いくら広い屋上といえど風もない晴天の日なら、少し遠くからでも届いてしまう。
『あっあっ…ああぁ!…ひぅっ……んん、んんん!!だっ……だめえぇ〜!』
『っっ……ダメッ……じゃ、ないだろう?本当はイイくせに。』
『ああっ…あっ……ああ!そんな…ぁっ、こと……んっ……ない。』
『じゃあ……これは…どうかな?』
『あああっ!!ああっあっあぁっ……激しいよぉ!!』
パチンッ!!
「(ビクッ…!!)」
「いよいよラストスパートに入ったようじゃの。」
「そうだな。ケッ!…マジうぜえな。」
「えっ!?……ウザイ??」
先ほどまで上の空だった二人が不意に口を開いたかと思えば、吐き捨てるような口ぶりで何処と無く不機嫌なようだ。
ガムが弾けた音と女生徒の喘ぎ声のタイミングがあまりにもよかったので、赤也は若干冷や汗をかきながら二人に下手な事が言えずにいた。
この人達は何をそんなに怒っているのだろうか…?
「俺だって!…まだ彼女すら出来てないってのに。あいつら本当ムカつく!」
「見てて虚しくなってくるのうー。そろそろ場所変えるか?」
「そうしようぜ!なんかムラムラしてきた!!」
「…………あっ!」
成る程!仁王先輩もブン太先輩も、あのカップルに妬いてたんすね!
二人の機嫌が悪い理由がわかった所で、赤也はようやく緊張感から解き放たれた。
そうと決まればもう一安心だ!
俺も丸井先輩も仁王先輩も、今の所彼女がいない。
自分達に出来ないことを目の前でどうどうとやられて、機嫌を損ねる気持ちもわからないでもない。

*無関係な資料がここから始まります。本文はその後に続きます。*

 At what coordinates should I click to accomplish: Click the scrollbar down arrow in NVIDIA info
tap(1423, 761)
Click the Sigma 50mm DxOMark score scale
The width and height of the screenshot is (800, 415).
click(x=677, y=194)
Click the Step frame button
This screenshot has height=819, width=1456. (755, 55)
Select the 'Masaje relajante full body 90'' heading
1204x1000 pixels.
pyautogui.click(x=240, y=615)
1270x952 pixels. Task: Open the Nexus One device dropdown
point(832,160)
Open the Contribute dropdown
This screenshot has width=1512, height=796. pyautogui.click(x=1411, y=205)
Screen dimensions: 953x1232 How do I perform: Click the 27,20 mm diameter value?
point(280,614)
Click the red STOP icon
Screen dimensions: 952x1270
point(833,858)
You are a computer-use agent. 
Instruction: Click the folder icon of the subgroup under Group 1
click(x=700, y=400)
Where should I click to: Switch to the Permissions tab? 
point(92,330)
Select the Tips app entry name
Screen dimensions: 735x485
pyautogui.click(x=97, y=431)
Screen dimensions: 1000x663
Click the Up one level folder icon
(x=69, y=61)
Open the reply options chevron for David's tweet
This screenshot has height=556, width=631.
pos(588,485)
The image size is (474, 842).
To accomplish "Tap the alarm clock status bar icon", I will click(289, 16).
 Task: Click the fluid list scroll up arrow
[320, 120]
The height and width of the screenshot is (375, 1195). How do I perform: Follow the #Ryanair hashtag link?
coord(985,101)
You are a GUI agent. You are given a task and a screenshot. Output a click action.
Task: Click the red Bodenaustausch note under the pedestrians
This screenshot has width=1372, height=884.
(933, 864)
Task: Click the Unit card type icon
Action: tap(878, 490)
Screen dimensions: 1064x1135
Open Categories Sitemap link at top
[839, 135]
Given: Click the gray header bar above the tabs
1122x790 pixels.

しかしもとはと言えばここに来ようと言ったのは丸井先輩と仁王先輩だし、始めに覗き見を始めたのは丸井先輩だ。
自業自得……っといえば自業自得なのだ。
でも……
「そっすね!場所変えましょうか!なんか俺もムラムラしてきたっす♪部室行きましょう部室!」
俺らはまだ、昇らない方がいい階段だということはわかった。
なんかスッキリしたな!
二人が立ち上がるのを見て赤也も続くように携帯をポケットに戻し立ち上がった。
ズボンに付いた砂ぼこりを軽くはらい、太陽に向かってぐーっと伸びをした。
そんな赤也を見て丸井は…
「お前は機嫌いいだろぃ?…おれ、知ってんだぜ?昨日クラスの女子に告られてただろぃ?」
「なっ!?」
何でそれを丸井先輩がっ!?
「何で丸井先輩が知ってんすか!?確か誰にも教えてないはず………あっ、仁王先輩は知ってるか。」
「俺が教えたなり。」
「仁王先輩〜!?」
「いいな〜モテモテな奴は!赤也は案外ちょちょっと大人の階段昇っちまいそうだぜ。」
「安心してください丸井先輩。俺、今は好きな奴いないんで!昨日の告白だって断りましたし、しばらく予定ないんで!」
「ウソつけ!!」
「怪しいなり…」
チャイムが鳴ったのを合図に彼らが屋上を出ていく。
それに続くようにしてカップル達も達したのだった。